Young child would trade his small cart to get his father out of regime prison
“Iif they returned my father to me I’d give them my pushcart for selling beans, I don’t even mind if I don’t buy new clothes for the holiday.” These are the words of Khalid, who, at age 13, finds himself the head of his family while his father remains detained in a regime prison. He recently learned from a news show about a regime program to release prisoners if a long list of conditions is met.
Khalid circles his besieged town in the northern Homs countryside with his pushcart, selling meals of beans from his push. He is trying to figure out how to get all the necessities for the household for less than 500 SP ($2.30) so that there is enough money left to buy new clothes for the Eid holiday. His younger brother has also started working to help realize that goal.
This young head of the family knows the details of the work market as well as the economic reality that the siege has brought about. He follows the rising prices of the dollar, talks about politics, and sounds like a young man who has aged quickly due to the hardships the war has imposed on him.
He told the Syrian Voice that he is prepared to trade everything he owns to those who took arrested his father to get him back. This includes the cart he sells beans from, which is his only source of income. However, he knows that this is probably worth nothing to those holding his father.
Since the beginning of the revolution, a practice of extortion has emerged wherein those close to the regime take money from the families of detainees in exchange for help getting them released, information on their whereabouts, or simply to know whether their jailed relatives are alive or being tortured.
An Amnesty International report has accused the regime of profiting from widespread forced disappearances through these these extortionary payments, saying that these practices amount to crimes against humanity.
“I paid four million SP ($18,600) to secure the release of my son, who was arrested a year and a half ago at a regime checkpoint, and who was never charged with a specific crime,” the father of Mohammed, a university student from the Homs countryside, told the Syrian voice.
Human rights and opposition activists have launched intermittent campaigns in solidarity with the detained, requesting the regime to release them, and there are human rights groups advocating for those arrested or forcibly disappeared. However, there is not enough interest in the issue among the international players and decision makers; military and political developments have taken precedence while the issue of detainees has remained on the sideline.

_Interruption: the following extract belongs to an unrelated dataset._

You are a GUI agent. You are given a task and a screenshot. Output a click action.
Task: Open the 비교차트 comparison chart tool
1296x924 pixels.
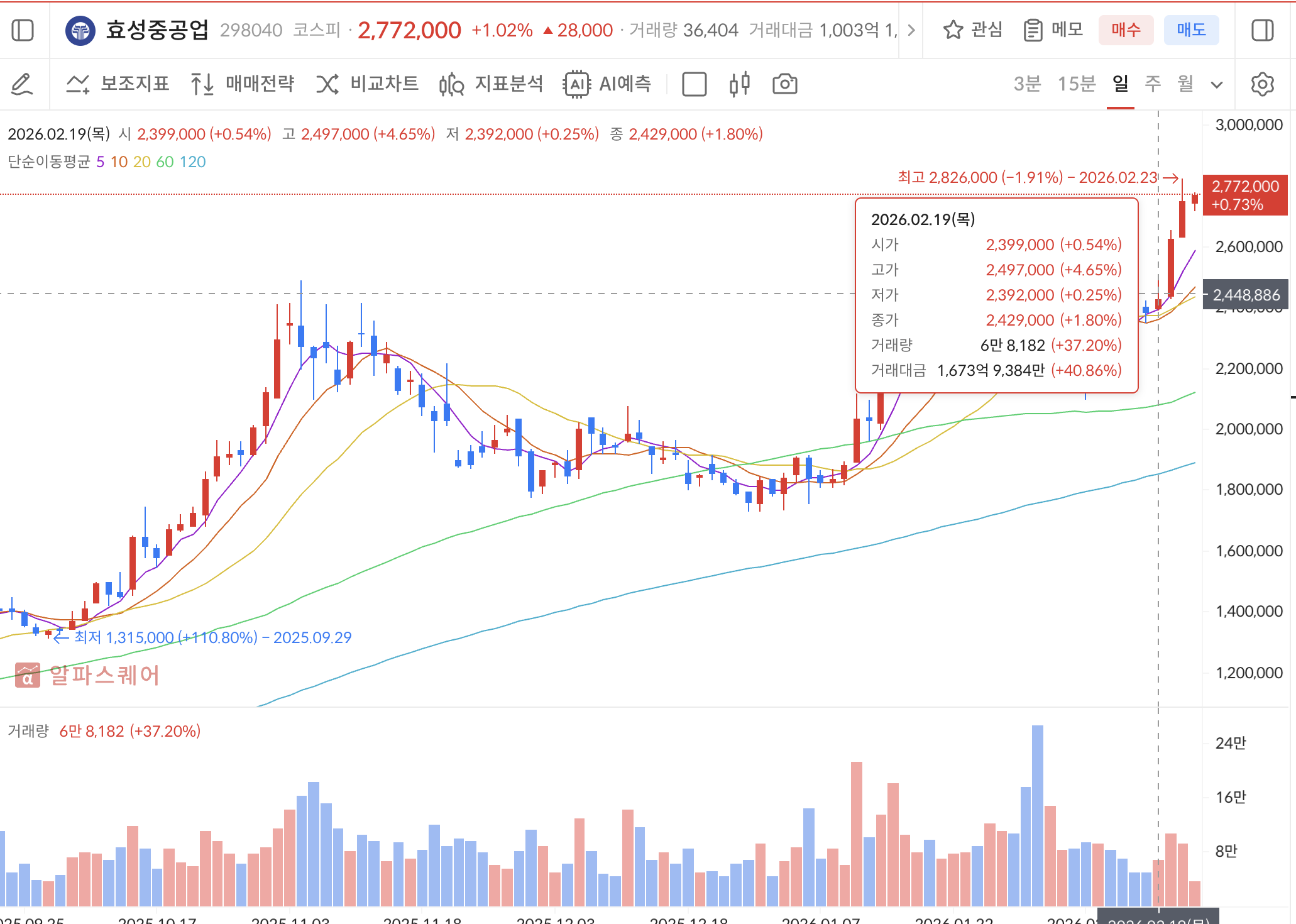368,84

Activists campaigns have been limited to social media, where they are trying to impact public opinion and get decision makers to release detainees. However these campaigns are short-lived and the detainees remain in limbo.
Abu Hasham Khalaf, the secretary of the revolutionary leadership in Rastan, a city in northern Homs, gave some insight into the regime’s rationale for a prisoner release.
“Only a month ago, talks began for an agreement between the opposition in the Homs countryside and the governor of Homs, Talal Barazi. These talks happened because the regime wants to run an power line through rebel-controlled areas to serve areas under regime control–the line was previously damaged in regime bombardments of these areas. In exchange, the regime will have to release a number of detainees in addition to other conditions requested by the opposition. This agreement is still being talked over.”
Tracking the number and identity of detainees has proven a difficult task.
“There has been no documentation or recording of the numbers or names of the detained. There are only rough estimates provided for humanitarian organizations so that their relatives can get modest amounts of aid,” according to Haj Ahmad, who works for the Food Aid Office in northern Homs.
According to a Syrian Network for Human Rights Report, an estimated 215,000 people have been detained by the regime since the beginning of the revolution in 2011. The estimate is rough, given the difficulty of getting information about detainees. In addition to this figure, there are also prisoners being held by the Islamic State, the Kurdish Self-Administration, and extremist Islamic groups.
The report also indicates that the international community, with all of its mandates, has not been able to pressure the regime to release any prisoners, and that in most cases where detainees were released occurred because of agreements between armed opposition groups and the regime.